*Requirement*:
Each record below needs to be set down again exactly.

*Material to process*:
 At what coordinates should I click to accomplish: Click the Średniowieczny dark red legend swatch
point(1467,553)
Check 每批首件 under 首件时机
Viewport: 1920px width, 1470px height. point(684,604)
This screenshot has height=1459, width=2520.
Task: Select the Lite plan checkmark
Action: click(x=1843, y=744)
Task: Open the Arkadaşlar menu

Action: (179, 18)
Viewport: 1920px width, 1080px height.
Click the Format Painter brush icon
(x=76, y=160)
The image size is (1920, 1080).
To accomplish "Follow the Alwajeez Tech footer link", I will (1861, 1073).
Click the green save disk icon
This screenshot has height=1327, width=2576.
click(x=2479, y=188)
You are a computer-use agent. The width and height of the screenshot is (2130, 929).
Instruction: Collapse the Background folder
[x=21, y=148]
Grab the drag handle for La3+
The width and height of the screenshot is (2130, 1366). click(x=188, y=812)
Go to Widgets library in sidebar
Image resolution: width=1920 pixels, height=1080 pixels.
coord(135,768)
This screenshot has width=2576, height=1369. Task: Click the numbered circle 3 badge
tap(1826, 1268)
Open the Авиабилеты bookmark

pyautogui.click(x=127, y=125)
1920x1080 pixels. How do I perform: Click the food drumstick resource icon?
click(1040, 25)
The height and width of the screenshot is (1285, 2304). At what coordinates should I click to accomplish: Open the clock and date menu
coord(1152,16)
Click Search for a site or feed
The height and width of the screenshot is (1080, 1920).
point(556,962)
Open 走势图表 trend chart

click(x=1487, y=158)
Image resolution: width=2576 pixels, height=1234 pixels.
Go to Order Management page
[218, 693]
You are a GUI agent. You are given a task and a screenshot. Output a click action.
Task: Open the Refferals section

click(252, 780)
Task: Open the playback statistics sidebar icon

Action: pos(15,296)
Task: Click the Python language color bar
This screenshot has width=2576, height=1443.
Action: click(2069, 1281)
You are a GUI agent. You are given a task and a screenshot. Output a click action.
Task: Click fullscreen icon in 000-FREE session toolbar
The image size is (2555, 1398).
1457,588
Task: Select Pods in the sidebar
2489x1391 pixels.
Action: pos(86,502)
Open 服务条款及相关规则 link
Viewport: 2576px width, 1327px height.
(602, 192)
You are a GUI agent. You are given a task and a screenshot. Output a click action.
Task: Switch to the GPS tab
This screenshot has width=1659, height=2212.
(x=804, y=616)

*Written reply*:
 At what coordinates should I click to accomplish: Click the Średniowieczny dark red legend swatch
point(1467,553)
Check 每批首件 under 首件时机
Viewport: 1920px width, 1470px height. point(684,604)
This screenshot has height=1459, width=2520.
Task: Select the Lite plan checkmark
Action: click(x=1843, y=744)
Task: Open the Arkadaşlar menu

Action: (179, 18)
Viewport: 1920px width, 1080px height.
Click the Format Painter brush icon
(x=76, y=160)
The image size is (1920, 1080).
To accomplish "Follow the Alwajeez Tech footer link", I will (1861, 1073).
Click the green save disk icon
This screenshot has height=1327, width=2576.
click(x=2479, y=188)
You are a computer-use agent. The width and height of the screenshot is (2130, 929).
Instruction: Collapse the Background folder
[x=21, y=148]
Grab the drag handle for La3+
The width and height of the screenshot is (2130, 1366). click(x=188, y=812)
Go to Widgets library in sidebar
Image resolution: width=1920 pixels, height=1080 pixels.
coord(135,768)
This screenshot has width=2576, height=1369. Task: Click the numbered circle 3 badge
tap(1826, 1268)
Open the Авиабилеты bookmark

pyautogui.click(x=127, y=125)
1920x1080 pixels. How do I perform: Click the food drumstick resource icon?
click(1040, 25)
The height and width of the screenshot is (1285, 2304). At what coordinates should I click to accomplish: Open the clock and date menu
coord(1152,16)
Click Search for a site or feed
The height and width of the screenshot is (1080, 1920).
point(556,962)
Open 走势图表 trend chart

click(x=1487, y=158)
Image resolution: width=2576 pixels, height=1234 pixels.
Go to Order Management page
[218, 693]
You are a GUI agent. You are given a task and a screenshot. Output a click action.
Task: Open the Refferals section

click(252, 780)
Task: Open the playback statistics sidebar icon

Action: pos(15,296)
Task: Click the Python language color bar
This screenshot has width=2576, height=1443.
Action: click(2069, 1281)
You are a GUI agent. You are given a task and a screenshot. Output a click action.
Task: Click fullscreen icon in 000-FREE session toolbar
The image size is (2555, 1398).
1457,588
Task: Select Pods in the sidebar
2489x1391 pixels.
Action: pos(86,502)
Open 服务条款及相关规则 link
Viewport: 2576px width, 1327px height.
(602, 192)
You are a GUI agent. You are given a task and a screenshot. Output a click action.
Task: Switch to the GPS tab
This screenshot has width=1659, height=2212.
(x=804, y=616)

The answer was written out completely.